◆ GOAL
Please convert every line of the entries below into a numbered list, omitting blank lines.

◆ DATA
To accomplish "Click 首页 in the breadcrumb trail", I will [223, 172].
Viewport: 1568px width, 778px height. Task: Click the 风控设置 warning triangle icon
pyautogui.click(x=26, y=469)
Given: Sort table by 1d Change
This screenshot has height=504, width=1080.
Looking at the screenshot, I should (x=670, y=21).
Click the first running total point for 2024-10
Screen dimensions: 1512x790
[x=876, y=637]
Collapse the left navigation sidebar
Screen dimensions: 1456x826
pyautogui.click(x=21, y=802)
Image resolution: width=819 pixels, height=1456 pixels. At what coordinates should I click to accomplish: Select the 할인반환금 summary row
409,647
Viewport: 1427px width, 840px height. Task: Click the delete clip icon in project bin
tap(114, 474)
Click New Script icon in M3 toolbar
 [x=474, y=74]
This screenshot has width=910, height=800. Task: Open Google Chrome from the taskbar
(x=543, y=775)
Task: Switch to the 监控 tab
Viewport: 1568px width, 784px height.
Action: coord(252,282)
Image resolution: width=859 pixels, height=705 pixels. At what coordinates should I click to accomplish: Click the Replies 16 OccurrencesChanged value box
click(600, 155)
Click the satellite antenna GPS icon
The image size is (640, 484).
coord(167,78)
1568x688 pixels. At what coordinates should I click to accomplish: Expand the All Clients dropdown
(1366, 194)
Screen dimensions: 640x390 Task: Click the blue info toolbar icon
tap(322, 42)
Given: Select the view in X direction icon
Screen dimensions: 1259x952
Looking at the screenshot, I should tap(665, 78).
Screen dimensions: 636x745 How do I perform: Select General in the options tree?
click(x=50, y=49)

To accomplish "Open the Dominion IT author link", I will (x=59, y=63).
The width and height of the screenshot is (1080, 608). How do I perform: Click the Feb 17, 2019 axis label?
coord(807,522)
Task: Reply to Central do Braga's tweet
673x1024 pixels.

◆ PROBLEM SOLUTION
1. To accomplish "Click 首页 in the breadcrumb trail", I will [223, 172].
2. Viewport: 1568px width, 778px height. Task: Click the 风控设置 warning triangle icon
3. pyautogui.click(x=26, y=469)
4. Given: Sort table by 1d Change
5. This screenshot has height=504, width=1080.
6. Looking at the screenshot, I should (x=670, y=21).
7. Click the first running total point for 2024-10
8. Screen dimensions: 1512x790
9. [x=876, y=637]
10. Collapse the left navigation sidebar
11. Screen dimensions: 1456x826
12. pyautogui.click(x=21, y=802)
13. Image resolution: width=819 pixels, height=1456 pixels. At what coordinates should I click to accomplish: Select the 할인반환금 summary row
14. 409,647
15. Viewport: 1427px width, 840px height. Task: Click the delete clip icon in project bin
16. tap(114, 474)
17. Click New Script icon in M3 toolbar
18.  [x=474, y=74]
19. This screenshot has width=910, height=800. Task: Open Google Chrome from the taskbar
20. (x=543, y=775)
21. Task: Switch to the 监控 tab
22. Viewport: 1568px width, 784px height.
23. Action: coord(252,282)
24. Image resolution: width=859 pixels, height=705 pixels. At what coordinates should I click to accomplish: Click the Replies 16 OccurrencesChanged value box
25. click(600, 155)
26. Click the satellite antenna GPS icon
27. The image size is (640, 484).
28. coord(167,78)
29. 1568x688 pixels. At what coordinates should I click to accomplish: Expand the All Clients dropdown
30. (1366, 194)
31. Screen dimensions: 640x390 Task: Click the blue info toolbar icon
32. tap(322, 42)
33. Given: Select the view in X direction icon
34. Screen dimensions: 1259x952
35. Looking at the screenshot, I should tap(665, 78).
36. Screen dimensions: 636x745 How do I perform: Select General in the options tree?
37. click(x=50, y=49)
38. To accomplish "Open the Dominion IT author link", I will (x=59, y=63).
39. The width and height of the screenshot is (1080, 608). How do I perform: Click the Feb 17, 2019 axis label?
40. coord(807,522)
41. Task: Reply to Central do Braga's tweet
42. 673x1024 pixels.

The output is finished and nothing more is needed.